• [WHAT IS REQUIRED] Pick out each line in the rows below that contains the word "beside", and copy every such line in full. Treat uppercase and lowercase as different.

• [GIVEN ENTRIES]
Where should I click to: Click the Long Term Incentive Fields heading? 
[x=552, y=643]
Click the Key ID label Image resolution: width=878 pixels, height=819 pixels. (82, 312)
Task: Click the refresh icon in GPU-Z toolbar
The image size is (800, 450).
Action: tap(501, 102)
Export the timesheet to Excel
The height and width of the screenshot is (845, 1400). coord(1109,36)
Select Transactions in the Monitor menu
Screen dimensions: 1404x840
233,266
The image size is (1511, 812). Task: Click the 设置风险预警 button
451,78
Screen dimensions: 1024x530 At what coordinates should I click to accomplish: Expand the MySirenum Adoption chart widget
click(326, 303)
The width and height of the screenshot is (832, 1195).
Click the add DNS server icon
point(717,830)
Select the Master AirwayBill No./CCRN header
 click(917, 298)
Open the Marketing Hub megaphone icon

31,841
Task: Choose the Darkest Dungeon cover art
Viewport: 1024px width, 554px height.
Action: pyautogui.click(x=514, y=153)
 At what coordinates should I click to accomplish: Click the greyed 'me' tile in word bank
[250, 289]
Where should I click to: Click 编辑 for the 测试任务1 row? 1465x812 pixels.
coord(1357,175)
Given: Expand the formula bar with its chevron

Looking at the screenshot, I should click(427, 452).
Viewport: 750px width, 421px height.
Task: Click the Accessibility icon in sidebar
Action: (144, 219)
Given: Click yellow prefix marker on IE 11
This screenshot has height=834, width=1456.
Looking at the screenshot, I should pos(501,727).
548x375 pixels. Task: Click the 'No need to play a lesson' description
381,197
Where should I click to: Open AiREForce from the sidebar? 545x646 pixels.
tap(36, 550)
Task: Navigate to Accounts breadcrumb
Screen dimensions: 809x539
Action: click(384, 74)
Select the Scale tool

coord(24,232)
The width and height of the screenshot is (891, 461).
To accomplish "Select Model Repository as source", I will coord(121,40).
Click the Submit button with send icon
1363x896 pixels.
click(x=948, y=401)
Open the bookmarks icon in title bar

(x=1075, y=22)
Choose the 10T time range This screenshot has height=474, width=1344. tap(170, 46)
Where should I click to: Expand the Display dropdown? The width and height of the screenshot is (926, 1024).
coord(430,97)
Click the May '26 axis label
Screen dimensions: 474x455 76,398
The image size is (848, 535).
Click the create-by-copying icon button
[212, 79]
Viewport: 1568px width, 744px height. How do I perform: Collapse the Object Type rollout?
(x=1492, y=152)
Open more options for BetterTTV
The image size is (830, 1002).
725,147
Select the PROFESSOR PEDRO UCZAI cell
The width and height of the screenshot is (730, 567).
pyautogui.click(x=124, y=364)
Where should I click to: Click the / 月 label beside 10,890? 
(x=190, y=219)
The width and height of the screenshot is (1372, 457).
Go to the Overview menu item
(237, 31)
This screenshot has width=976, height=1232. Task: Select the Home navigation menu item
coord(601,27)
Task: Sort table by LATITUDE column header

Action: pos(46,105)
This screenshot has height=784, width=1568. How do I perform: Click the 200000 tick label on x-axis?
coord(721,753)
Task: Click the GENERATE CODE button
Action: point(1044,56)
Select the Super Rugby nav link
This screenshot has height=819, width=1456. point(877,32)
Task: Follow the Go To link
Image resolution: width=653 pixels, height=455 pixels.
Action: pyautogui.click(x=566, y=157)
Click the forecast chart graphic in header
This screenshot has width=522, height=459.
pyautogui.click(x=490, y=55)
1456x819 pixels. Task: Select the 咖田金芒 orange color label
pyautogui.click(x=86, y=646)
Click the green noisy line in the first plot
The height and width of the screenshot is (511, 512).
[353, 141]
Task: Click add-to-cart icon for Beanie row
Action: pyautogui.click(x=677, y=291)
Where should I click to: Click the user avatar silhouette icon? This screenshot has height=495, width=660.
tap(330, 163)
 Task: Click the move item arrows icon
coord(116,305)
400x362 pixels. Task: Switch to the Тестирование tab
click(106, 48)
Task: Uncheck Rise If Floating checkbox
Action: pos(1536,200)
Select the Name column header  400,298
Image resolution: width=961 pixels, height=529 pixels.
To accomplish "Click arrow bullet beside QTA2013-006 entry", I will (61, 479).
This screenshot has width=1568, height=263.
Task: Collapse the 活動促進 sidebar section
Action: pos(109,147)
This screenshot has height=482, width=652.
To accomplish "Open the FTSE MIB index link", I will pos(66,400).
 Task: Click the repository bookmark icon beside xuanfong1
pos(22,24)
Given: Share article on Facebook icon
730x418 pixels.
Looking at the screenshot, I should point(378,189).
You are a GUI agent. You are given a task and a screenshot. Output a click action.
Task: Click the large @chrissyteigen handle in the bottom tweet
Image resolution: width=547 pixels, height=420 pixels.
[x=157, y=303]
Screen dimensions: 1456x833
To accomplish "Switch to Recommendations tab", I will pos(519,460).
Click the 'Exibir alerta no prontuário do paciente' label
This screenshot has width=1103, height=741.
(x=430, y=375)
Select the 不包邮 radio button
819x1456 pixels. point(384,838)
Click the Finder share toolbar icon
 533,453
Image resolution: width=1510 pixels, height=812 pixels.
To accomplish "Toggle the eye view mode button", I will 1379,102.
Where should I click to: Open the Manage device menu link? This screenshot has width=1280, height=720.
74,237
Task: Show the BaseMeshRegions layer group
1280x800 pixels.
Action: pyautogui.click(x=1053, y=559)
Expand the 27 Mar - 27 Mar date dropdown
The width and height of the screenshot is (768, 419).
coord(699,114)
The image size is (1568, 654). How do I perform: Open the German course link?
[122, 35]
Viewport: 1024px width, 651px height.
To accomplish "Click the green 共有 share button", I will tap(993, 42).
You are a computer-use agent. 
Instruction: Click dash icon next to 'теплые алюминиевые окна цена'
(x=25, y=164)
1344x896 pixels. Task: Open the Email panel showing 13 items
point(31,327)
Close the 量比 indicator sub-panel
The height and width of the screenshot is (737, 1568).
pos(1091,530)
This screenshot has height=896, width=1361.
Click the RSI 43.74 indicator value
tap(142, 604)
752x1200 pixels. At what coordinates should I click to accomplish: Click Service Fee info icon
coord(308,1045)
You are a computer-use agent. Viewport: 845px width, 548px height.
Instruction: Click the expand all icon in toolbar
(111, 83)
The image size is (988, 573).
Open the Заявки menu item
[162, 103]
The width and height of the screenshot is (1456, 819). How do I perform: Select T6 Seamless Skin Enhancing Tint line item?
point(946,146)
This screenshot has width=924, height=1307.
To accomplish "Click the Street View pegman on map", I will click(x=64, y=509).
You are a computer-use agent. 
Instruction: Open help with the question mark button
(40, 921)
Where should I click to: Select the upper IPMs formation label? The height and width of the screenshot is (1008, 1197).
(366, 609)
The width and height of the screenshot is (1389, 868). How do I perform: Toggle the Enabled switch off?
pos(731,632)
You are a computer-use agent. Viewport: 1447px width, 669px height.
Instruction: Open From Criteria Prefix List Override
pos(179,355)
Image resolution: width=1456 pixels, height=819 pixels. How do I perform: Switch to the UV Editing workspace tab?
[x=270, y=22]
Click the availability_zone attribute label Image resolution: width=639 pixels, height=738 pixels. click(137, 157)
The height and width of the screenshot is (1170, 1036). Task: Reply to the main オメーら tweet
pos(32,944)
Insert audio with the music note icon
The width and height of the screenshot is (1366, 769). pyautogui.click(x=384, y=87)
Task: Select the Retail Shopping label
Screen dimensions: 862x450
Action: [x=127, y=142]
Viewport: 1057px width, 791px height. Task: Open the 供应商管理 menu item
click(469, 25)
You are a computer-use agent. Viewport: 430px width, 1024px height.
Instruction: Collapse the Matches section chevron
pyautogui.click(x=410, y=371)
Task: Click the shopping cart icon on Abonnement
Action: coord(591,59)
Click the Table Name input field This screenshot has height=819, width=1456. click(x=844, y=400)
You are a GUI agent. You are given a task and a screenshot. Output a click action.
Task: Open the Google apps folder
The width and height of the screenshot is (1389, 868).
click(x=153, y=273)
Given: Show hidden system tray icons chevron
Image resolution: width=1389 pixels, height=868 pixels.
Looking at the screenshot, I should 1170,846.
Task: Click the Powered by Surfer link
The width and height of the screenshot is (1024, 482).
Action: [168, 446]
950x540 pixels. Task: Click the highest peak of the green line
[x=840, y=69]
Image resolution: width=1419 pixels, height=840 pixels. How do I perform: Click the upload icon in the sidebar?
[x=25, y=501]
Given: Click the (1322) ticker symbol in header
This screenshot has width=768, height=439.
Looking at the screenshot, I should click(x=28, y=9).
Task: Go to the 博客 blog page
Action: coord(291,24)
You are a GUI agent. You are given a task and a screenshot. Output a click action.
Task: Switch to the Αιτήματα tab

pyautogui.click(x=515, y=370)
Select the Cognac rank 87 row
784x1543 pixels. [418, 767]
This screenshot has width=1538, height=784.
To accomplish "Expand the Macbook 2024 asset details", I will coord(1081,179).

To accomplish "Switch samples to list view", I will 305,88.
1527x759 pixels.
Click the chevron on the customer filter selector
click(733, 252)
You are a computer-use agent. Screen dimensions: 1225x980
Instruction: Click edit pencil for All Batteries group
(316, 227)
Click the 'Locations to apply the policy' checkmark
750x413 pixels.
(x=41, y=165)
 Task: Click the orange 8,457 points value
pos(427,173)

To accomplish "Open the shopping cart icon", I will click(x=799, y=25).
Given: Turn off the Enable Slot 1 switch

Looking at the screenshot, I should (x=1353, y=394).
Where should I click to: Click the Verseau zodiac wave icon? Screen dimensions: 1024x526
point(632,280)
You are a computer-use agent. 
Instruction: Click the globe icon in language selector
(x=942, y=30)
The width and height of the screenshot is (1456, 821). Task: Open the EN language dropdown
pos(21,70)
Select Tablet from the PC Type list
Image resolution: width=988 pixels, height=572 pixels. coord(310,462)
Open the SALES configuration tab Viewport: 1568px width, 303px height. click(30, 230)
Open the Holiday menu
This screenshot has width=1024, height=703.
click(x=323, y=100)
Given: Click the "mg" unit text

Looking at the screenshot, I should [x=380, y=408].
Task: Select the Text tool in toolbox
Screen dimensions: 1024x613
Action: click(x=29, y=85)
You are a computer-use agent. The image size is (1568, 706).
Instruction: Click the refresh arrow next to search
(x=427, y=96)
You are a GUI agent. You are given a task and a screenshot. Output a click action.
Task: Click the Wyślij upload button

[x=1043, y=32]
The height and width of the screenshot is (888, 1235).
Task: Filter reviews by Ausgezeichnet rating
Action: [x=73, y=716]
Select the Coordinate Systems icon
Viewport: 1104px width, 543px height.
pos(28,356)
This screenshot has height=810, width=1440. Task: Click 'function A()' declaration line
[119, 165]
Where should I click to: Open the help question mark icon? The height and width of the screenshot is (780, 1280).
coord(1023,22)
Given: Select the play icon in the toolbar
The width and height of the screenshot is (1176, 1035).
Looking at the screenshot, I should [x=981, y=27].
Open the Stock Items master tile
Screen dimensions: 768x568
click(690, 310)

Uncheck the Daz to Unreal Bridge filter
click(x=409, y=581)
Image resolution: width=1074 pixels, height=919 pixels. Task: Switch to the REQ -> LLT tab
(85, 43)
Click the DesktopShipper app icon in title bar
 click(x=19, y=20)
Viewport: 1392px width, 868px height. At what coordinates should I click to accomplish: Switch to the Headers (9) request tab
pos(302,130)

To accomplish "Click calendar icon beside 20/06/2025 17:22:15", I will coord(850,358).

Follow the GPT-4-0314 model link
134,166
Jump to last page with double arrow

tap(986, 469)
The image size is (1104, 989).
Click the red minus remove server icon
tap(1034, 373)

• [RESPONSE TO THE TASK]
Where should I click to: Click the / 月 label beside 10,890? 
To accomplish "Click arrow bullet beside QTA2013-006 entry", I will (61, 479).
 Task: Click the repository bookmark icon beside xuanfong1
To accomplish "Click calendar icon beside 20/06/2025 17:22:15", I will coord(850,358).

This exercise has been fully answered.